Così ha pensato di investire sulle due cose migliori che ha trovato: i giovani e il patrimonio. L’orchestra dei ragazzini, la Sanità Ensemble, è uno dei frutti di quest’investimento, così come lo è La Paranza o la cooperativa Iron Angels, dove ragazzi che hanno imparato il mestiere di fabbro e incisore recuperano e riciclano rame realizzando opere artistiche. E come lo è anche la Casa del Monacone, un bed and breakfast ricavato da un vecchio convento accanto alla basilica di Santa Maria e gestito sempre da una a cooperativa di giovani.
Altro che recupero di ragazzi difficili o parrocchia che fa da luogo di aggregazione. «Qui – dice don Antonio – si fa impresa civile, moderna. Che produce beni e servizi. Che produce lavoro». E lo produce senza aver mai ricevuto – ma nemmeno chiesto – denaro pubblico. La formazione è tutta opera di volontari, architetti, ingegneri, maestri di musica, professori universitari. I progetti invece sono stati finanziati sempre da privati, soprattutto fondazioni, compresa la Clinton Foundation. Luigi Malcangi, segretario della onlus L’Altranapoli, che da sempre lavora accanto al parroco, spiega che «in sei anni sono stati investiti quattro milioni di euro», realizzando tra le altre cose un laboratorio teatrale, uno spazio attrezzato per far fare il doposcuola ai bambini, e recentemente anche uno studio di registrazione. «Da poco abbiamo vinto un bando del ministero dell’Università con un progetto di tecnologia applicato all’arte». Don Antonio ne è entusiasta.
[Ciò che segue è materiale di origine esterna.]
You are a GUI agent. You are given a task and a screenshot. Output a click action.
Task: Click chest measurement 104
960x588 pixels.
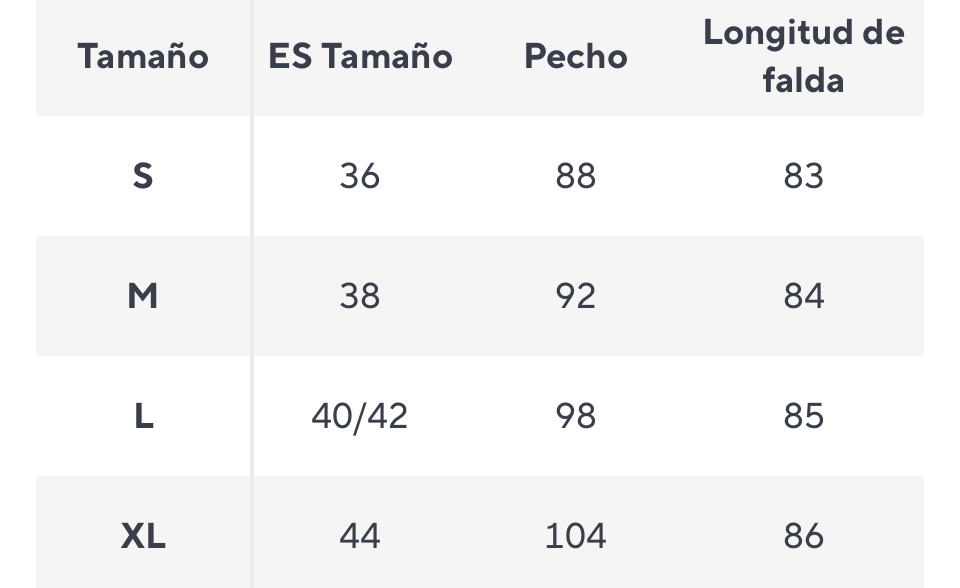click(x=576, y=536)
Aspettava una cosa del genere da quando ha conosciuto il sociologo statunitense Richard Florida ed è rimasto affascinato dalla sua teoria delle tre T indispensabili per la crescita economica di una comunità: talento, tolleranza, tecnologia. «Nei nostri ragazzi talento ne abbiamo quanto ne vogliamo, e pure la tolleranza non ci ha mai fatto difetto. Mancava la tecnologia, e adesso, con questo bando del Miur, abbiamo anche quella».
Sembra stia per dire: e chi ci ferma più. Non lo fa ma probabilmente lo pensa. Anche perché ora il «modello Sanità» comincia a essere esportato anche in altri quartieri di Napoli. Una cooperativa di ragazzi della Sanità e dei Quartieri Spagnoli (altra zona che di problemi ne ha molti) ha avuto assegnato il convento San Francesco, attiguo all’Università Suor Orsola Benincasa, a metà strada tra la collina del Vomero e il centro storico: vi dovranno realizzare un ostello, un ristorante con cucina a chilometro zero e il progetto prevede anche il recupero dell’immenso giardino interno che dovrebbe diventare un orto botanico.